For the exact reasoning see this paper.

Since the TD target can be re-expressed in the following way, $$ R + \gamma \hat q(S', \arg \max_a \hat q(S'a, w), w) $$ one way to reduces the overestimation is use different Q-networks/set of weights for both \(\hat q()\) calls above (i.e. one network for selecting the maximum value action and one network for evaluating the action's value).

When using fixed Q-targets we can simply use the \(w^-\) network for this purpose, the TD target is then: $$ R + \gamma \hat q(S', \arg \max_a \hat q(S'a, w), w^-) $$
For a detailed description of DDQN see this paper.

Prioritized Experience Replay

The goal of prioritized experience replay is to sample rare or more important experiences more often. It's similar to techniques for dealing with class-imbalances in supervised learning.

A transition's priority is either proportional to the TD error \(p_i = |\delta_i|+\epsilon\) or rank based \(p_i = \frac{1}{\text{rank}(i)}\) , where \(\text{rank}(i)\) is the rank of transition \(i\) when transitions are sorted by their TD error \(\delta\). The probability of sampling a transition from the replay buffer is \(P(i) = \frac{p_i^\alpha}{\sum_k p_k^\alpha}\) where alpha controls the degree of prioritization.

For an efficient implementation of the replay buffer and interesting extensions of PER see the paper above.

Note that "the estimation of the expectation of the expected value through stochastic updates relies on those updates corresponding to the same distribution as its expectation". For this reason additional importance sampling weights (and an additional hyperparameter \(\beta\)) have to be introduced to the update equation.

Dueling DQN

In dueling DQN the state-value and advantage functions are estimated separately within a single network and then combined to receive the action-value estimates. Additional constraints are imposed to ensure that both sub-functions model their respective targets. (similar to residual nets because default advantage=0 is easily representable?)

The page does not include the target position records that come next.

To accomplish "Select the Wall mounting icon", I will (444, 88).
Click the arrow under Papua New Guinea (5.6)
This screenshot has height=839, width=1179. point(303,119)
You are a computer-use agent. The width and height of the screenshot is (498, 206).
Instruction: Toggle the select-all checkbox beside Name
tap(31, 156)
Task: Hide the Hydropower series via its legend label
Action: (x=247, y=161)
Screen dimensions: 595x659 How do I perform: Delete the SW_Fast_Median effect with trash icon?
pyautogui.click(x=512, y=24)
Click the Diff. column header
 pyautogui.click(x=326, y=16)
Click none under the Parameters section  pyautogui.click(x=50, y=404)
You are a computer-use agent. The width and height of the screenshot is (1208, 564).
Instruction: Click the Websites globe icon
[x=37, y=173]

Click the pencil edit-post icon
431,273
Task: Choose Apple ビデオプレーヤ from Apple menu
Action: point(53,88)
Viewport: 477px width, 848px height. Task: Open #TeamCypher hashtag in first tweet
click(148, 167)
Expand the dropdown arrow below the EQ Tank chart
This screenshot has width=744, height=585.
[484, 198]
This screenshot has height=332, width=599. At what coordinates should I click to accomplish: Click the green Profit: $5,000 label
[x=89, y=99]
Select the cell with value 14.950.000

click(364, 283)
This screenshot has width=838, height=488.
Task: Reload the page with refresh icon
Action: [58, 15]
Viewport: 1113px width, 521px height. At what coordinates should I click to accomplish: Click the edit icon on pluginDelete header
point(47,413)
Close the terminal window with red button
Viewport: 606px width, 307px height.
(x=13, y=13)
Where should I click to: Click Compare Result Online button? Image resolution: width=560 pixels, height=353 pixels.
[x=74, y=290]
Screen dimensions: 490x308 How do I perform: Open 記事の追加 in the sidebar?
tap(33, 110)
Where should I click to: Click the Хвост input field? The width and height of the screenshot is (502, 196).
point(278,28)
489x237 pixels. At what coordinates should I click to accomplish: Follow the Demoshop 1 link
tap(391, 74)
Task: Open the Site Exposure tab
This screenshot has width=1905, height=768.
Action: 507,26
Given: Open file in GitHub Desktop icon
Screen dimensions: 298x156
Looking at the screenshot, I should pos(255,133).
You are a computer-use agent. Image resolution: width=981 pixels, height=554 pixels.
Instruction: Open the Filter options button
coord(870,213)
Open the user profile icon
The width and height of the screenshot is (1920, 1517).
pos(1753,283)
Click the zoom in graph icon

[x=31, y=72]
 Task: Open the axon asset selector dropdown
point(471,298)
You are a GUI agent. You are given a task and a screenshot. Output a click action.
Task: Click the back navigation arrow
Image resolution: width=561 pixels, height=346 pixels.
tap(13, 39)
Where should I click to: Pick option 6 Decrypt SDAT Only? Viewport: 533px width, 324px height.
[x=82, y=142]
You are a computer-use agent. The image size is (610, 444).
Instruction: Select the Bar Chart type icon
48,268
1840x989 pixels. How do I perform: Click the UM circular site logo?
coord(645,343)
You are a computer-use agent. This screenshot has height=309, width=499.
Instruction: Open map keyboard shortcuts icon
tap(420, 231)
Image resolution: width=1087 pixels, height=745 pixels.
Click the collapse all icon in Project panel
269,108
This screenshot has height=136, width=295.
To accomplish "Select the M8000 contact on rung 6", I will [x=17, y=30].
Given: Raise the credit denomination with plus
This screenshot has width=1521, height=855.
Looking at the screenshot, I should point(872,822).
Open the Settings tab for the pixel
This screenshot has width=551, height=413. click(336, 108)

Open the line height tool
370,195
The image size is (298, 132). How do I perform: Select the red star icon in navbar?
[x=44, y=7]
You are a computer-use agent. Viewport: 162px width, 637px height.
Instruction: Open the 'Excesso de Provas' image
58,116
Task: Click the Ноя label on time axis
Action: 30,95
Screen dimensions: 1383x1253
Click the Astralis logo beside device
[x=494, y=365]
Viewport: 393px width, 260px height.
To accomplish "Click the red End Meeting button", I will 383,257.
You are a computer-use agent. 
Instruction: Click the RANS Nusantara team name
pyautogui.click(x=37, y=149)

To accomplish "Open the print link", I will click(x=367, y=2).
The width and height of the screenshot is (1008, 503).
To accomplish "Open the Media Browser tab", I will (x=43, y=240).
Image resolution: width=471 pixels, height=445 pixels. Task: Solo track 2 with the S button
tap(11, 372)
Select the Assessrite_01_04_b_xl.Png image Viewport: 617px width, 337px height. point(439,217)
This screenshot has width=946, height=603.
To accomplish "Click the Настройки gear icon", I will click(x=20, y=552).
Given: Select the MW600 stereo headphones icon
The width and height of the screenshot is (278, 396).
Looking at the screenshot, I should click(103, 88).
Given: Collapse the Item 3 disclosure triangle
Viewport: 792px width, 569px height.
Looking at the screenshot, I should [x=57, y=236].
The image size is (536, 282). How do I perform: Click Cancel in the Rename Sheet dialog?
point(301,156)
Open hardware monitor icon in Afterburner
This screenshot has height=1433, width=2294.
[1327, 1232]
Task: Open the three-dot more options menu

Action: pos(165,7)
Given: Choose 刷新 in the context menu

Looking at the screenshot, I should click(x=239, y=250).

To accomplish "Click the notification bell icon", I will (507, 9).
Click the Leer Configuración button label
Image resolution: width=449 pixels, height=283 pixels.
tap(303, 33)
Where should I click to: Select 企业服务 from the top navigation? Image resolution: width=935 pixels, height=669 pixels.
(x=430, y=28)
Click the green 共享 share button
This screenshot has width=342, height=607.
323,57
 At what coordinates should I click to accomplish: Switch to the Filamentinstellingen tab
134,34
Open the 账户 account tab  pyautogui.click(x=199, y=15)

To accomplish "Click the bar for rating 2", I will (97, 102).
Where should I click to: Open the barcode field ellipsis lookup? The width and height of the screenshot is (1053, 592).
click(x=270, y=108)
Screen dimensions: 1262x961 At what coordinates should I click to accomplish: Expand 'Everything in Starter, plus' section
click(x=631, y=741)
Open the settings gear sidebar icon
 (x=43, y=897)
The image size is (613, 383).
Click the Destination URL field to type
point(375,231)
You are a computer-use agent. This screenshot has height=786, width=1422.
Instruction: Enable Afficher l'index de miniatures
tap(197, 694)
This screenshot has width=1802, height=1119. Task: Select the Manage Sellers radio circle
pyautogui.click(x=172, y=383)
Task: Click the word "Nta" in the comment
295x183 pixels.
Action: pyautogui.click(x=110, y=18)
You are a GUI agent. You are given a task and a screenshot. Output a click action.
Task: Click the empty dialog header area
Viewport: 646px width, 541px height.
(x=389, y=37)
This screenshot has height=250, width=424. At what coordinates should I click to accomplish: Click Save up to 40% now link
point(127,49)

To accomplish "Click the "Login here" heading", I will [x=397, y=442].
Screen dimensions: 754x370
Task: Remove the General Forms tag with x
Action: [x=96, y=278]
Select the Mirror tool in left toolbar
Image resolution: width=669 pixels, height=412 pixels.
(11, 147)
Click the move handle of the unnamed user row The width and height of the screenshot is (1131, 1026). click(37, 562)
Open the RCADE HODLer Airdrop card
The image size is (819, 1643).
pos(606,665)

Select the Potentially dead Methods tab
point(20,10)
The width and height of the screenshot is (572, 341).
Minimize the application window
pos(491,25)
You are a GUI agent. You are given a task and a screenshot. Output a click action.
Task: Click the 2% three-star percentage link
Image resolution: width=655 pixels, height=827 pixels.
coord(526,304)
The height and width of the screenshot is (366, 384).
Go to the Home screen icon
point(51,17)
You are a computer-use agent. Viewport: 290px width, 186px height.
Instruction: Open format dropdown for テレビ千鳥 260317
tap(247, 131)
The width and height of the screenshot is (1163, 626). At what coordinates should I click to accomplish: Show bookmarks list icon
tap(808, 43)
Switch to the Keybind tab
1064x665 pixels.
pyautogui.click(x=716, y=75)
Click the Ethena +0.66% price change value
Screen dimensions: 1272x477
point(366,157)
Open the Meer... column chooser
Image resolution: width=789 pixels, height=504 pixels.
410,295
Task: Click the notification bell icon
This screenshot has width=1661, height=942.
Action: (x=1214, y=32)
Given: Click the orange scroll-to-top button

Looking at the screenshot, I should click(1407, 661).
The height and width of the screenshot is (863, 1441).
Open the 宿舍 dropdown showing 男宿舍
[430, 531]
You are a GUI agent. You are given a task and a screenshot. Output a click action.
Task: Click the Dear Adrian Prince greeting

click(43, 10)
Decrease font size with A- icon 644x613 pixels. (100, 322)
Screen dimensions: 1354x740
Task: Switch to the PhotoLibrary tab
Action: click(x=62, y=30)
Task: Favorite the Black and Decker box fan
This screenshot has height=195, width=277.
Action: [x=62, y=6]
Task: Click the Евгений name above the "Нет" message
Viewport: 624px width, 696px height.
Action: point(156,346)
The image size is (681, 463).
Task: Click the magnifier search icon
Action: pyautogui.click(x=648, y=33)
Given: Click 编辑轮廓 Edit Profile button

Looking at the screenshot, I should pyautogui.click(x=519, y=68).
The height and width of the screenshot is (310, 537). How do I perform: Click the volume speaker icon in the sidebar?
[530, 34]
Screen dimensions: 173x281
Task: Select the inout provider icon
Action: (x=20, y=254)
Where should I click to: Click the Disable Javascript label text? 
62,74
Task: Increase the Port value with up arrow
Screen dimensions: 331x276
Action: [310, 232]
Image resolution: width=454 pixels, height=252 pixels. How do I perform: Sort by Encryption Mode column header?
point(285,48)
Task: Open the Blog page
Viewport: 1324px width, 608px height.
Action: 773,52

The dueling DQN paper uses DDQN with (and without) rank based prioritized experience replay and uses the expected sarsa update rule.

Policy Based Methods

Policy based methods are simpler, allow us to learn true stochastic policies and are better suited for continuous action spaces (In value based methods we would need to find the continuous action \(a\) that maximizes \(Q(s, a)\)).

A trajectory is a state-action sequence of the form \(\tau = (s_0, a_0, s_1, a_1, \ldots, s_H, a_H, s_{H+1})\) where \(H\) is the time horizon. The return over a trajectory \(\tau\) is denoted by \(R(\tau) = r_1 + r_2 + \ldots + r_H+r_{H+1}\)

The expected return of a policy with parameters \(\theta\) is \(U(\theta) = \sum_\tau P(\tau | \theta) R(\tau)\).

Maximizing expected return over trajectories lets us search for optimal policies in both episodic and continuing tasks.